Growing up, Daniel planned on becoming a veterinarian but after her science teacher suggested she should do something she was better suited to, she found her calling as a journalist. In her senior years of school in Hobart, Daniel started looking to further her education as a journalist.
“At that point, there weren’t many journalism courses in Australia and there wasn’t one at the University of Tasmania. So, I looked interstate and there were a few that stood out as being very good. One was in New South Wales and the other was in Adelaide,” Daniel says.
After completing high school, Daniel moved to Adelaide to study journalism at UniSA.
“It was quite a big transition for me because I left my family having just turned 18 and moved interstate on my own to live in Adelaide for three years attending university.”
During her third year at UniSA, Daniel responded to ABC’s request for interns.
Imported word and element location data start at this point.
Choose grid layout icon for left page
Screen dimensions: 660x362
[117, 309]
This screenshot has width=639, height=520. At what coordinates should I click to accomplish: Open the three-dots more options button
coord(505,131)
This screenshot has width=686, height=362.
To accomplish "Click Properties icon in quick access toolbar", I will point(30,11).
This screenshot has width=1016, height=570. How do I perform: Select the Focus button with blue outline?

Daniel spent a few weeks interning as an ABC radio producer which immediately led to a job.
“From halfway through third-year I was already working in a paid role at the ABC part-time. I was then able to launch from that into a full-time radio producer role that evolved into being a reporter and presenter,” Daniel says.
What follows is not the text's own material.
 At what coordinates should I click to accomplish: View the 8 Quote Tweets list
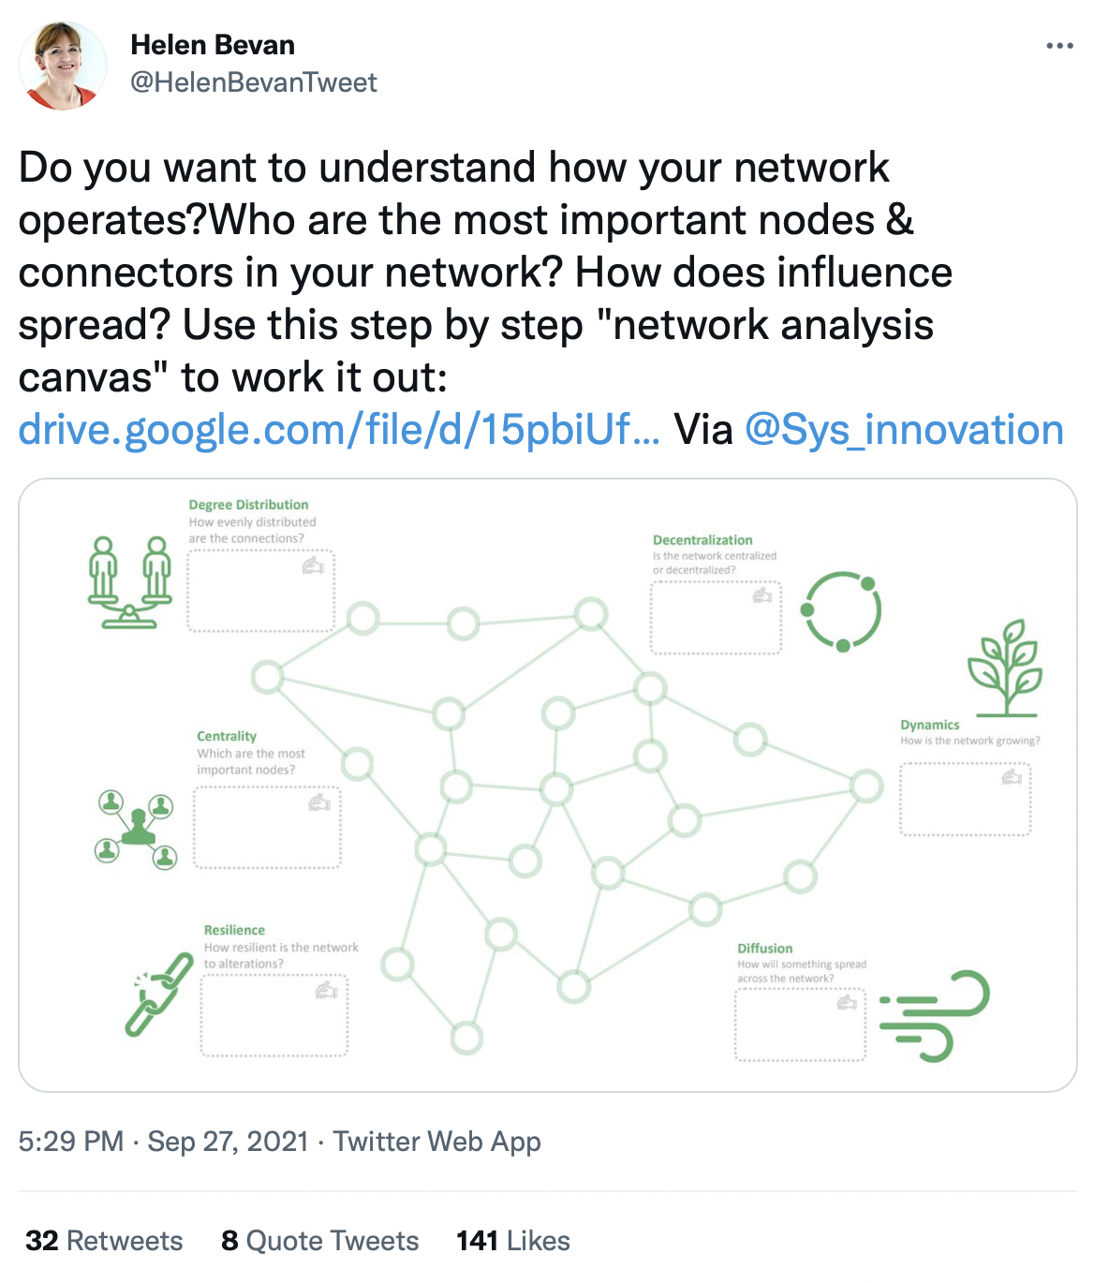coord(320,1241)
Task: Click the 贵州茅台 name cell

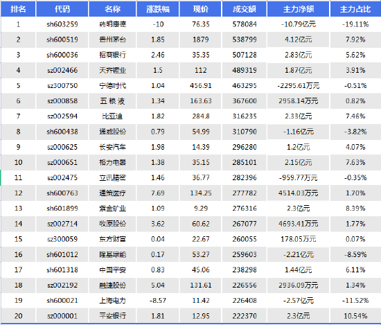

During her career with the ABC, Daniel travelled all over the world, living in places such as Athens, Johannesburg and Phnom Penh. In December of 2015, Daniel, along with her husband and two children, moved to the United States after being assigned as the United States bureau chief. While Daniel was in this position, Donald Trump became the President of the United States.
“The expectation was that Hillary Clinton would win the election and it would be a boring administration. But, as soon as I arrived in the US and started travelling around the country going to campaign events for both Hillary Clinton and Donald Trump, it became apparent that he had a lot of support and that those people were very passionate and very mobilised to get behind him,” Daniel says.
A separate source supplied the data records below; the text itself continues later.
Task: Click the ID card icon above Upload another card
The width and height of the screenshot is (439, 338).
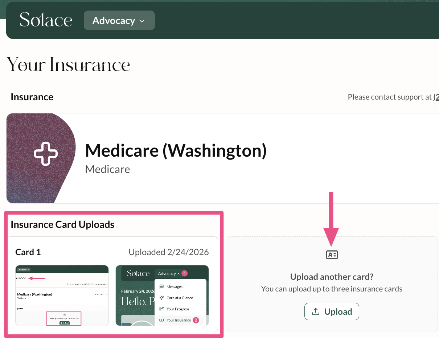Action: 332,255
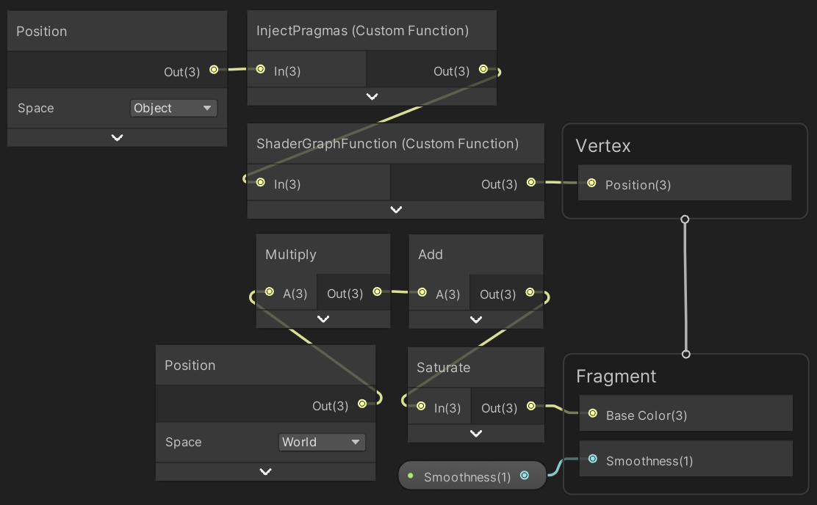Open the World space dropdown
Image resolution: width=817 pixels, height=505 pixels.
pyautogui.click(x=322, y=442)
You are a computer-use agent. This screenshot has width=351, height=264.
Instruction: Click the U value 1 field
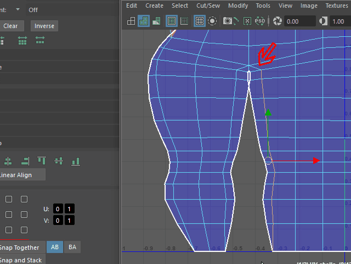[x=69, y=209]
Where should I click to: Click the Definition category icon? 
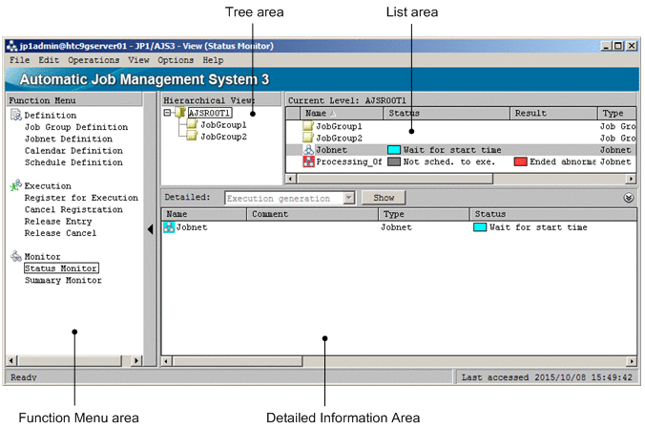(15, 116)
Daniel visited 44 American states, attending rallies for Clinton and Trump. She was amazed to find that attending rallies for Donald Trump was more like attending a “rockstar event” than a political rally. Where Clinton would have a few hundred people attend her rallies, Trump would have thousands of supporters lining up for hours in freezing snowfall or blazing sunshine just to catch a glimpse of him. Daniel attended these rallies hoping to talk to Trump’s supporters and understand why they saw him as a figure of hope and what they believed he could provide for them that other candidates couldn’t.
“In my mind, it was the fact that he was the anti-politician, the renegade. It was a perfect storm of a campaign in that, other than being a woman, Hillary Clinton is very much a classic establishment candidate because of her background. Donald Trump provided something fresh.”
Daniel’s publisher had been chasing her to write a story, but her posting in the United States was relentless and didn’t allow her time to write a book. Back in Australia, Daniel started pondering the context of Donald Trump’s legacy; the things he has changed and the boundaries he has shifted. Putting these thoughts down on paper, Daniel, along with her colleague and fellow UniSA graduate, Roscoe Whalan, began writing Greetings from Trumpland: How an Unprecedented Presidency Changed Everything to provide context to people and help them understand why people supported Donald Trump.
“While the Trump book market is quite crowded, this book is different because much of it focuses on Donald Trump’s supporters; who they are and what drove them to support him in 2016 and again in 2020,” Daniel says.
“It’s about helping people understand things they don’t currently understand or telling them things or giving them a perspective that they don’t already have or know about. This book is designed to give people a look behind, you get a sense of what life is like being a correspondent in the US and what it was like during that era of Trump, but also just who those people are that supported Donald Trump.”
The time Daniel spent in the United States as a foreign correspondent was an unparalleled opportunity and one that many young journalists aspire to. With high demand for information, Daniel believes there is a need for young journalists with a passion for storytelling.
“It was certainly a period of history that will be remembered and it was one of the great privileges of being a foreign correspondent to be up close to the unfolding events,” Daniel says. “The reason you become a journalist is to expose truths and hold powers to account; to tell stories and illuminate issues; to tell people things they didn’t already know and help explain those things.
“I think the first thing [to being a successful journalist] is being willing to move and adapt to a new environment and get new experiences. Be flexible and be adept with technology. Being multi-skilled in today’s environment is essential to being a journalist and then using [those skills] to be creative in the ways you put stories together and approach the way you’re reporting. The other basics of journalism still exist: talk to a lot of people and make a lot of contacts; listen and push yourself outside your comfort zone when it comes to making those contacts; spend a lot of time talking to people and figuring out what’s happening with them and then communicating that to others.”
The book Greetings from Trumpland is published by HarperCollins.